Acquisition of Additional Bakken Properties in North Dakota
-----------------------------------------------------------
Building on our existing Bakken land base in North Dakota, Enerplus
has entered into an agreement to acquire an additional 46,500 net
acres (72 sections) of land in the Fort Berthold area of Dunn and
McKenzie counties in North Dakota. These lands are directly
adjacent to our existing land holdings in this area and are
prospective for light crude oil in the Bakken and Three Forks
formations. The acquisition materially expands our current position
to over 70,000 net acres (109 sections) in the Fort Berthold area,
the majority of which will be operated by Enerplus with a greater
than 90% working interest. Enerplus has proven expertise in this
area and recent drilling results have been above expectations. With
this acquisition, we now have over 210,000 net acres of undeveloped
land with early stage Bakken and Three Forks potential in North
Dakota and Saskatchewan in addition to our core Bakken field at
Sleeping Giant in Montana. The acquisition includes approximately
800 bbls/day of light crude oil production and proved plus probable
reserves of 10 million BOE primarily attributable to the Bakken
formation based upon our internal evaluation.

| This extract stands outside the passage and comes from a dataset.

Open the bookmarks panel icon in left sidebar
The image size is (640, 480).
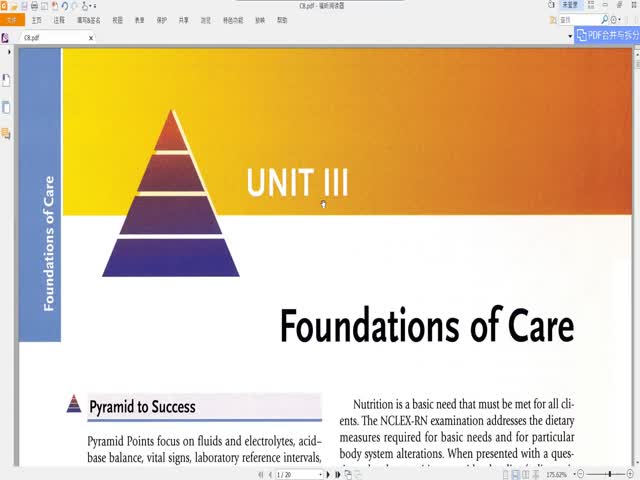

This compliments our
existing estimate of eight million BOE of unbooked proved plus
probable reserves in this area. The purchase price before closing
adjustments is US$456 million and will be funded through Enerplus'
existing credit facility. The acquisition is expected to close in
October 2010. Enerplus has been active in the Fort Berthold area
since late 2009 and over the past year we have participated in the
drilling of nine operated horizontal wells, six of which have been
completed to date. The lateral length of these wells has ranged
from 4,300 feet with 12 frac stages for the short lateral wells to
9,000 feet with 24 frac stages for the long lateral wells. 30 Day
Average 60 Day Average Production Rate/well Production Rate/well
-------------------- -------------------- Short Lateral Wells (4
wells) 800 bbls/day 650 bbls/day Long Lateral Wells (2 wells) 1,190
bbls/day 1,100 bbls/day Production from the long lateral wells has
been limited due to fluid handling capacity. Our internal
assessment of the Bakken potential in this area is approximately
five to six million barrels of original oil in place per section.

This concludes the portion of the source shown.